I remember the sweat and grime of work at our Design/Build site. We used our hands by day, then our minds in class by night. Long discussions with teachers, peers, and community people challenged deep-rooted beliefs. What do people need to survive? What are basic human rights? Who benefits in society and who doesn’t? What are the roles and responsibilities of government?

In all these places over four months, we interns built relationships, heard stories, studied issues, and processed this experience together. My own story and memories whispered to me. I realized I was effected by injustice like these neighborhood people. I realized I walk the tightrope of being trapped in poverty like my family and privileged into success because of my race and education.

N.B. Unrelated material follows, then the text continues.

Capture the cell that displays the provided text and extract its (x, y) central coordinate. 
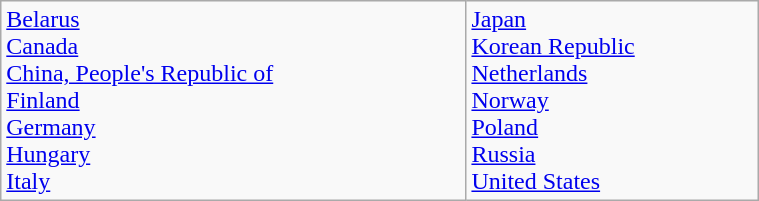
BelarusCanadaChina, People's Republic ofFinlandGermanyHungaryItaly (234, 101)
JapanKorean RepublicNetherlandsNorwayPolandRussiaUnited States (612, 101)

I realized love is dealt in action.

I repeat the Lilla Watson quote often: “If you have come here to help me, you are wasting our time. But if you have come because your liberation is bound up with mine, then let us work together.” There is fear and misunderstanding at the root of many social issues. If we only learn to empathize with people who are different and try to understand them as we understand ourselves, valuable progress will be made.

The great challenges of our society are intertwined and there aren’t easy answers to solve the injustice that happens all around us. But when we open our eyes and listen to the troubles of our neighbors, we soon realize that we have much in common. We recognize the burdens of the least actually affect us all and that working together, we can better society for everyone. No matter a person’s class, race, gender, background, successes or mistakes, we are all valuable citizens that deserve to live.

I’ve finally woken up. When I do eventually leave this place, I’ll bring a newly built worldview with me. Through my experiences and relationships in this neighborhood, I see a world that desperately needs each person to be a critical citizen. I see that we all need to engage in our communities and understand that our choices affect other people. The world is shaped by action, not by “that’s just the way it is.